These days, I don't ride bareback...........


----------



## BBBCrone (Jan 28, 2012)

Saddlebag said:


> Swing up Indian style. Grab some mane with your left hand while you face his hindquarters. Now throw your bum and right leg over his back. The downside is getting a case of the giggles. You'll get only half way the first few times. The trick is to think about throwing your hips to the other side. It won't happen but that is the mental picture you need.


This is how I use to do it. Now .. I'd be looking for the nearest stump.


----------



## callidorre (Dec 7, 2011)

Picnic table usually. Sometimes stacked hay bales. I've used a hay wagon before if my horse is up in one of the far away fields to ride him back up the road to the barn.
_Posted via Mobile Device_


----------



## Muppetgirl (Sep 16, 2012)

Swing on like a jockey! Or the other option is....jump, ugh, jump, jump, whoa dammit, oh gee.....stump? Fence?.....ugh, jump....whoa! Lol!!!!

Swinging on like a jockey is not that hard after some practice.....when I worked at the track we all did it, and bareback, because we would bareback home and pony two. I couldn't do it now! I'd kick my horse in the flank!!!


----------



## EquineGirl1965 (Dec 22, 2012)

I only just bought a bareback pad for times when I can't be bothered or don't want to saddle up. It doesn't have stirrups though, is just a pad with a girth and a "monkey grip". If I'm by myself I use a milk crate (substitute mounting block) as they're light-weight and easy enough to carry to the paddock or I hop onto a fence - if I was in the bush I'd try to find a tree stump or fallen tree to help hoist myself up and over. I couldn't do it from the ground...even though my mare is just 14 hh.


----------



## Poco1220 (Apr 6, 2010)

My boys only 15hh but I'm only
5'3" so I taught him to lay down. Much easier to get on then!
_Posted via Mobile Device_


----------



## Muppetgirl (Sep 16, 2012)

Poco1220 said:


> My boys only 15hh but I'm only
> 5'3" so I taught him to lay down. Much easier to get on then!
> _Posted via Mobile Device_


Hey that's cheating! LOL!
My guys 15.1hh and I'm only 5'1!!! I use the stirrup!!! 

Guess I'm going to have to learn your trick!!!


----------



## nvr2many (Jan 18, 2011)

Poco1220 said:


> My boys only 15hh but I'm only
> 5'3" so I taught him to lay down. Much easier to get on then!
> _Posted via Mobile Device_


Show off!!! :lol:


----------



## chubbypony (Dec 18, 2012)

I always liked doing it this way and its the way we do it in mounted gaming 






and if your in shape I love the side mount


----------



## heymckate (Nov 23, 2010)

I'd love to see the look on my horse's face if I tried the Indian mount, or some of these other suggestions. 
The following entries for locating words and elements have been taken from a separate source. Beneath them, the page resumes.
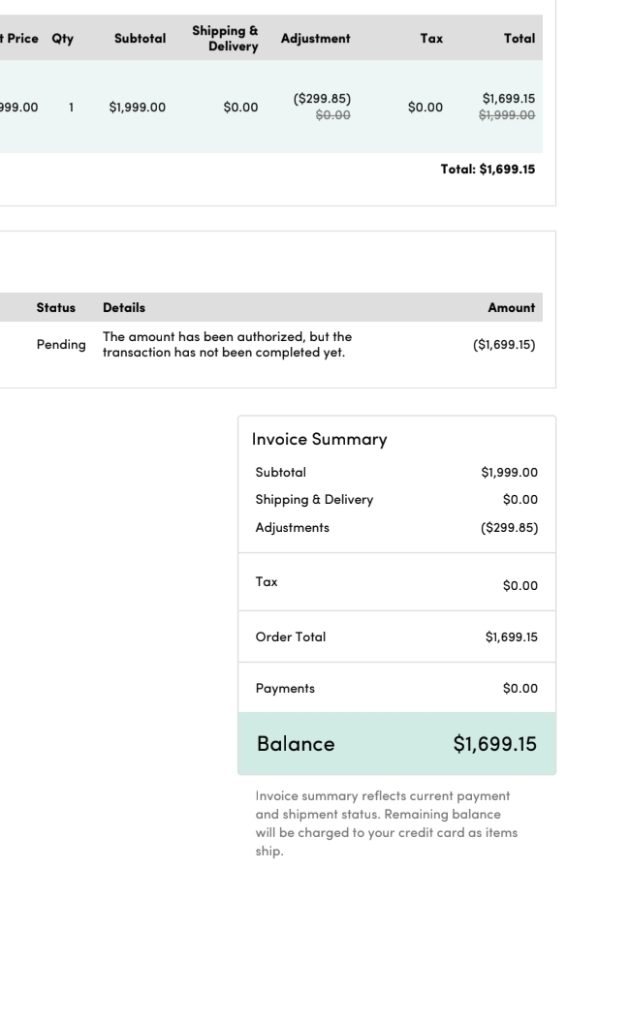Click the green Balance $1,699.15 bar
Viewport: 630px width, 1024px height.
(397, 744)
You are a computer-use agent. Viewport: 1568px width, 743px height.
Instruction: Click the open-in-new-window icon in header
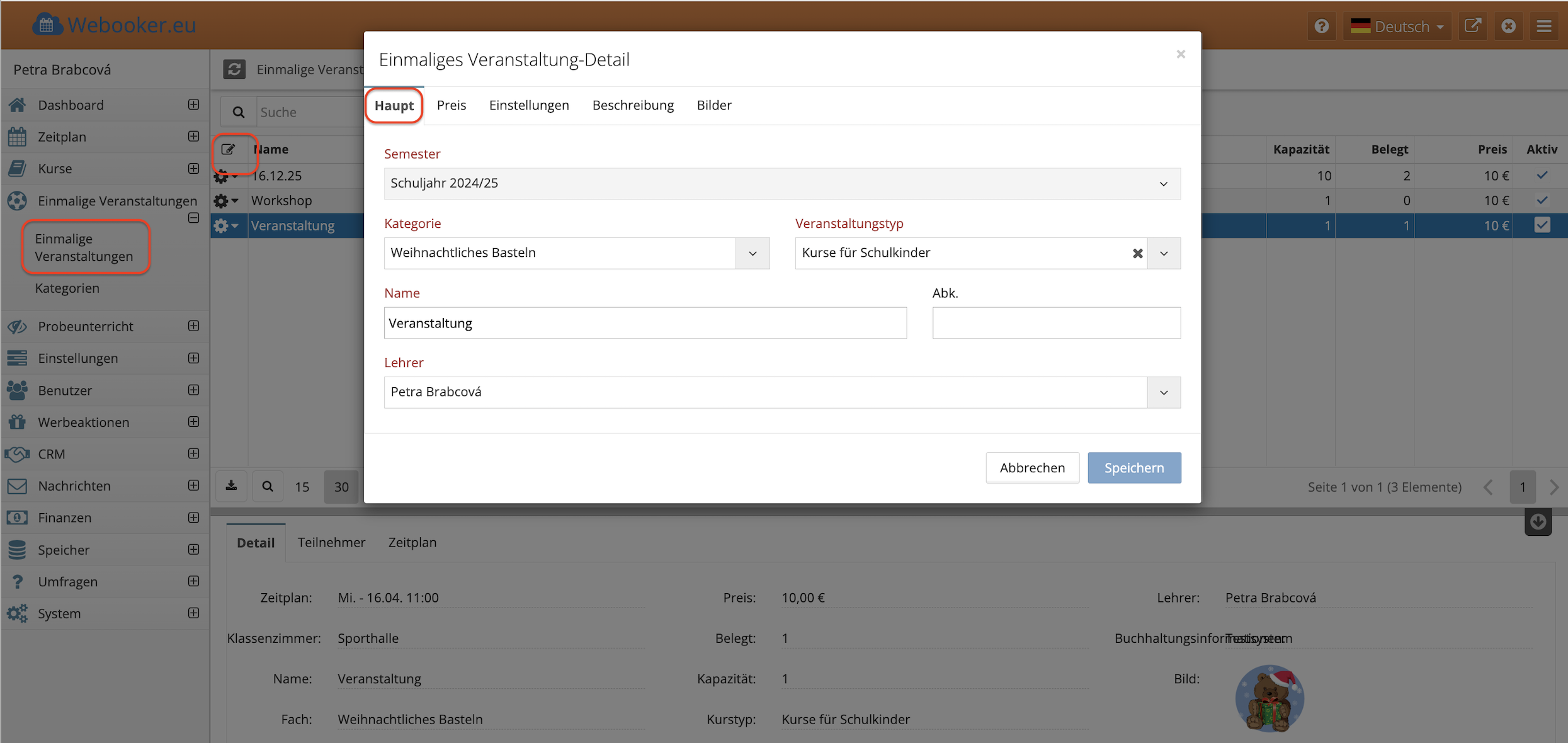[1472, 26]
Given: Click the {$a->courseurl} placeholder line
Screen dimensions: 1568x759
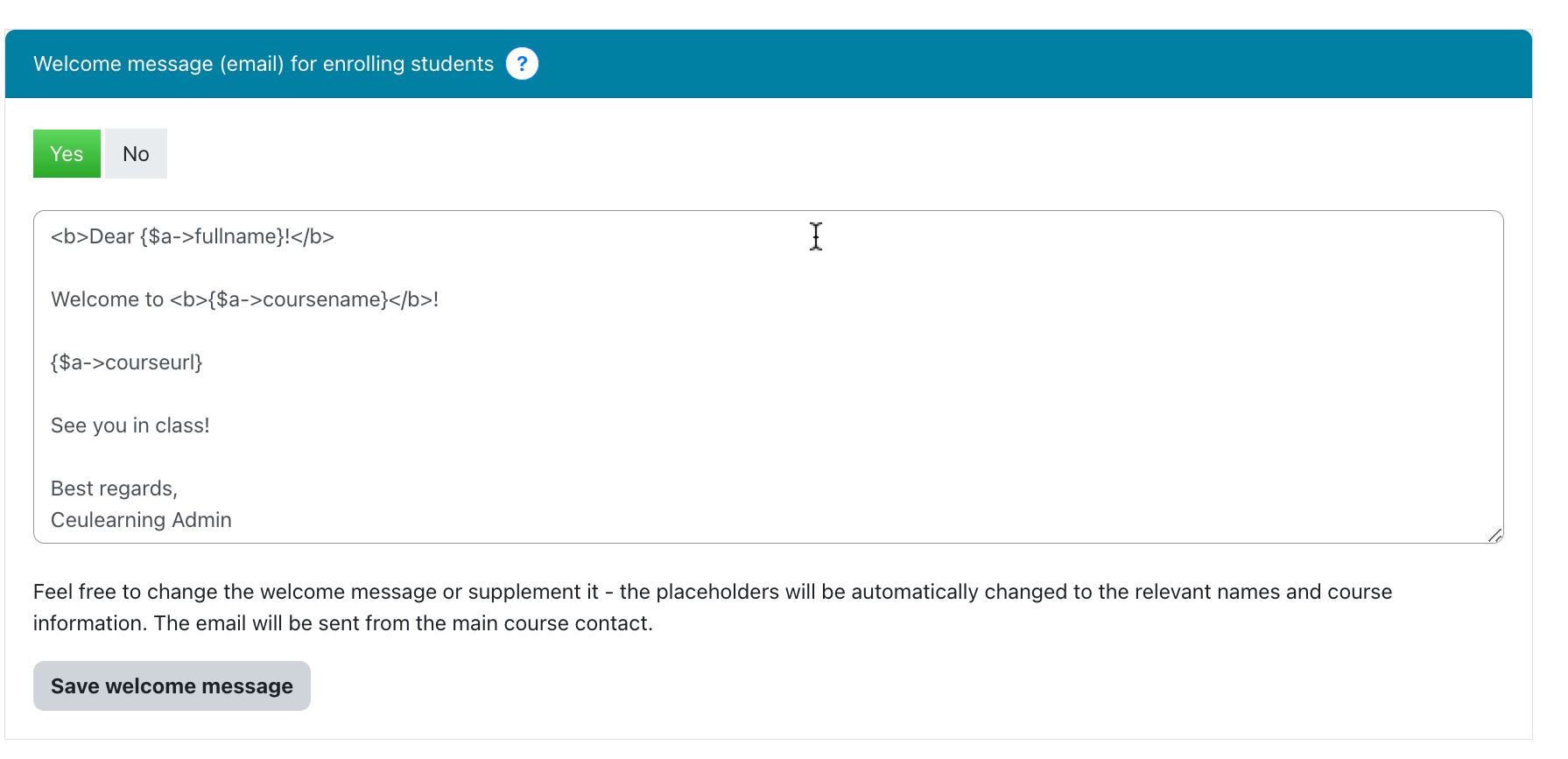Looking at the screenshot, I should tap(127, 362).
But I'd never see his face because he'd be GONE. And I would be on my butt on the ground.


----------



## Janna (Apr 19, 2012)

I had a gelding that I could sit on his neck and he'd lift his head and I could slide to his back. 
Didn't do that often cause his back is quite boney but, was a easy way to get on him.


----------



## howrsegirl123 (Feb 19, 2012)

Janna said:


> I had a gelding that I could sit on his neck and he'd lift his head and I could slide to his back.
> Didn't do that often cause his back is quite boney but, was a easy way to get on him.


I love this! 
_Posted via Mobile Device_


----------



## Fulford15 (Oct 17, 2012)

I get on bareback using the "Indian Style" technique, my horse honestly doesn't mind it. At first he was a bit confused, but he's used to me hanging off of him, hugging him, bugging him, all the time since I was 9 years old lol.

It's much easier to do when they have a long thick mane, thats for sure. :wink:


----------



## hberrie (Apr 28, 2012)

Oh man I am sooooo jealous!!!!!!


----------



## montcowboy (Nov 11, 2012)

much easier to do if you can jump over a small rock too. or a very short horse..


----------



## Brighteyes (Mar 8, 2009)

I'm only five foot tall and my horse is 15.1.  I have to sidepass her up to a fence. I've tried to swing up and only succeed with the help of a decent hill.

I'm teaching her to lay down.


----------



## BlooBabe (Jul 7, 2012)

Teach you're horse to bow or lay down. My draft bows down and bends his left leg back so I can use it as a step. I'm not athletic enough to jump up on my horse so teaching them to bow was the easiest option.


----------



## montcowboy (Nov 11, 2012)

hey bloobabe..come teach my horses that..i would love for them to get lots lower. plus you would get to practice teaching horses it.remember practice makes perfect right...lol.. have a happy new year every one.. ride safe


----------



## Saranda (Apr 14, 2011)

I either use a tree stump, a log, a small hill or something alike and mount from there, or lay my gelding down and mount him then.


----------



## Fish99 (Aug 15, 2012)

i jump on mine or when its cold i use a tree stump my frnce or even my water tropht


----------



## horsecrazygirl (Apr 23, 2012)

i have used a feeding trough before. and a fence. even a blanket once. wasn't graceful but it got me up.


----------



## horsecrazygirl (Apr 23, 2012)

double post sorry!


----------